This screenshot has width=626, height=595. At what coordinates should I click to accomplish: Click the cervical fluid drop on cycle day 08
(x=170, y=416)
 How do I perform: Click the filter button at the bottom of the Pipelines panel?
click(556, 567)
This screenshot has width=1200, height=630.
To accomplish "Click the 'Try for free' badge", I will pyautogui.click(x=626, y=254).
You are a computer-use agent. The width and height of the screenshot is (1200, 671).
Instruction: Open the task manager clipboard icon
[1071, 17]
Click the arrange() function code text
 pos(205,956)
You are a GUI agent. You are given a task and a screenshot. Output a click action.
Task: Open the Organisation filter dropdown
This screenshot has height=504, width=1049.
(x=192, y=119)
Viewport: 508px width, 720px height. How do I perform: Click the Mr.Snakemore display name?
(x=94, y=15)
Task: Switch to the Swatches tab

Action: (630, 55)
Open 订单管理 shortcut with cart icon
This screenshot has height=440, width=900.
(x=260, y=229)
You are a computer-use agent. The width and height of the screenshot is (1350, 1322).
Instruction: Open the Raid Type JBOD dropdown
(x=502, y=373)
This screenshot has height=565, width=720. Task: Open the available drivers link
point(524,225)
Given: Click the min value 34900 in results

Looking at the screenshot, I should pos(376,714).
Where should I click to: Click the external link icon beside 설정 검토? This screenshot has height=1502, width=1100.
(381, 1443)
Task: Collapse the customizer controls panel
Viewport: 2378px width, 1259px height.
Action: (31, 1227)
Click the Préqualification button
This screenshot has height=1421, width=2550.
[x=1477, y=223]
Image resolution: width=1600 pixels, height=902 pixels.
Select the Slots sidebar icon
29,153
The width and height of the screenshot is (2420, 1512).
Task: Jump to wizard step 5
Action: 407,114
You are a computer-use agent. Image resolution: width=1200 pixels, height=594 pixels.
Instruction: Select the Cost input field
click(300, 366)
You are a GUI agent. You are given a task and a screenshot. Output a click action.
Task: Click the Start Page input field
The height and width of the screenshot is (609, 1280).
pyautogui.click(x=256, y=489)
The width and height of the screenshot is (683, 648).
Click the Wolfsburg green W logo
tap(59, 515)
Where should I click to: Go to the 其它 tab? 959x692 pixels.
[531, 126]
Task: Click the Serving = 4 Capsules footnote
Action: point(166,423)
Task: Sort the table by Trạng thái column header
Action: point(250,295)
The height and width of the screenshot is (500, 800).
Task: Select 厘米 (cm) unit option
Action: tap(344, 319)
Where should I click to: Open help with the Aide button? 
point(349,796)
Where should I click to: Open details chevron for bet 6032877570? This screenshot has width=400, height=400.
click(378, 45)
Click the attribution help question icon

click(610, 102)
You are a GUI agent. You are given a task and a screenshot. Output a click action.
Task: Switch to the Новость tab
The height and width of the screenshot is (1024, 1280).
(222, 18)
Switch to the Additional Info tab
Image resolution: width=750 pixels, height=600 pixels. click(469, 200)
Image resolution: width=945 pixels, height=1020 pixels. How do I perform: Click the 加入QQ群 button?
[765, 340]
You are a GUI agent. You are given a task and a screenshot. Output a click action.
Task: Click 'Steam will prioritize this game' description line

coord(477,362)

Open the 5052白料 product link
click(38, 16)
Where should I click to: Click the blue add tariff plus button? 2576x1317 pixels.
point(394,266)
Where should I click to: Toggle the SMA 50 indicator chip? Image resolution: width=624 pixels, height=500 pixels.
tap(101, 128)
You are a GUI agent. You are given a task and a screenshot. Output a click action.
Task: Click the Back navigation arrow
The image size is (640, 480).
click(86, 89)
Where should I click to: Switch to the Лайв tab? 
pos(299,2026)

**Work to do**
Express each line of the listing above as a row in a Markdown table with the columns "Row" and "Line", skipping blank lines.

**Result**
| Row | Line |
|---|---|
| 1 | This screenshot has width=626, height=595. At what coordinates should I click to accomplish: Click the cervical fluid drop on cycle day 08 |
| 2 | (x=170, y=416) |
| 3 |  How do I perform: Click the filter button at the bottom of the Pipelines panel? |
| 4 | click(556, 567) |
| 5 | This screenshot has width=1200, height=630. |
| 6 | To accomplish "Click the 'Try for free' badge", I will pyautogui.click(x=626, y=254). |
| 7 | You are a computer-use agent. The width and height of the screenshot is (1200, 671). |
| 8 | Instruction: Open the task manager clipboard icon |
| 9 | [1071, 17] |
| 10 | Click the arrange() function code text |
| 11 |  pos(205,956) |
| 12 | You are a GUI agent. You are given a task and a screenshot. Output a click action. |
| 13 | Task: Open the Organisation filter dropdown |
| 14 | This screenshot has height=504, width=1049. |
| 15 | (x=192, y=119) |
| 16 | Viewport: 508px width, 720px height. How do I perform: Click the Mr.Snakemore display name? |
| 17 | (x=94, y=15) |
| 18 | Task: Switch to the Swatches tab |
| 19 | Action: (630, 55) |
| 20 | Open 订单管理 shortcut with cart icon |
| 21 | This screenshot has height=440, width=900. |
| 22 | (x=260, y=229) |
| 23 | You are a computer-use agent. The width and height of the screenshot is (1350, 1322). |
| 24 | Instruction: Open the Raid Type JBOD dropdown |
| 25 | (x=502, y=373) |
| 26 | This screenshot has height=565, width=720. Task: Open the available drivers link |
| 27 | point(524,225) |
| 28 | Given: Click the min value 34900 in results |
| 29 | Looking at the screenshot, I should pos(376,714). |
| 30 | Where should I click to: Click the external link icon beside 설정 검토? This screenshot has height=1502, width=1100. |
| 31 | (381, 1443) |
| 32 | Task: Collapse the customizer controls panel |
| 33 | Viewport: 2378px width, 1259px height. |
| 34 | Action: (31, 1227) |
| 35 | Click the Préqualification button |
| 36 | This screenshot has height=1421, width=2550. |
| 37 | [x=1477, y=223] |
| 38 | Image resolution: width=1600 pixels, height=902 pixels. |
| 39 | Select the Slots sidebar icon |
| 40 | 29,153 |
| 41 | The width and height of the screenshot is (2420, 1512). |
| 42 | Task: Jump to wizard step 5 |
| 43 | Action: 407,114 |
| 44 | You are a computer-use agent. Image resolution: width=1200 pixels, height=594 pixels. |
| 45 | Instruction: Select the Cost input field |
| 46 | click(300, 366) |
| 47 | You are a GUI agent. You are given a task and a screenshot. Output a click action. |
| 48 | Task: Click the Start Page input field |
| 49 | The height and width of the screenshot is (609, 1280). |
| 50 | pyautogui.click(x=256, y=489) |
| 51 | The width and height of the screenshot is (683, 648). |
| 52 | Click the Wolfsburg green W logo |
| 53 | tap(59, 515) |
| 54 | Where should I click to: Go to the 其它 tab? 959x692 pixels. |
| 55 | [531, 126] |
| 56 | Task: Click the Serving = 4 Capsules footnote |
| 57 | Action: point(166,423) |
| 58 | Task: Sort the table by Trạng thái column header |
| 59 | Action: point(250,295) |
| 60 | The height and width of the screenshot is (500, 800). |
| 61 | Task: Select 厘米 (cm) unit option |
| 62 | Action: tap(344, 319) |
| 63 | Where should I click to: Open help with the Aide button?  |
| 64 | point(349,796) |
| 65 | Where should I click to: Open details chevron for bet 6032877570? This screenshot has width=400, height=400. |
| 66 | click(378, 45) |
| 67 | Click the attribution help question icon |
| 68 | click(610, 102) |
| 69 | You are a GUI agent. You are given a task and a screenshot. Output a click action. |
| 70 | Task: Switch to the Новость tab |
| 71 | The height and width of the screenshot is (1024, 1280). |
| 72 | (222, 18) |
| 73 | Switch to the Additional Info tab |
| 74 | Image resolution: width=750 pixels, height=600 pixels. click(469, 200) |
| 75 | Image resolution: width=945 pixels, height=1020 pixels. How do I perform: Click the 加入QQ群 button? |
| 76 | [765, 340] |
| 77 | You are a GUI agent. You are given a task and a screenshot. Output a click action. |
| 78 | Task: Click 'Steam will prioritize this game' description line |
| 79 | coord(477,362) |
| 80 | Open the 5052白料 product link |
| 81 | click(38, 16) |
| 82 | Where should I click to: Click the blue add tariff plus button? 2576x1317 pixels. |
| 83 | point(394,266) |
| 84 | Where should I click to: Toggle the SMA 50 indicator chip? Image resolution: width=624 pixels, height=500 pixels. |
| 85 | tap(101, 128) |
| 86 | You are a GUI agent. You are given a task and a screenshot. Output a click action. |
| 87 | Task: Click the Back navigation arrow |
| 88 | The image size is (640, 480). |
| 89 | click(86, 89) |
| 90 | Where should I click to: Switch to the Лайв tab?  |
| 91 | pos(299,2026) |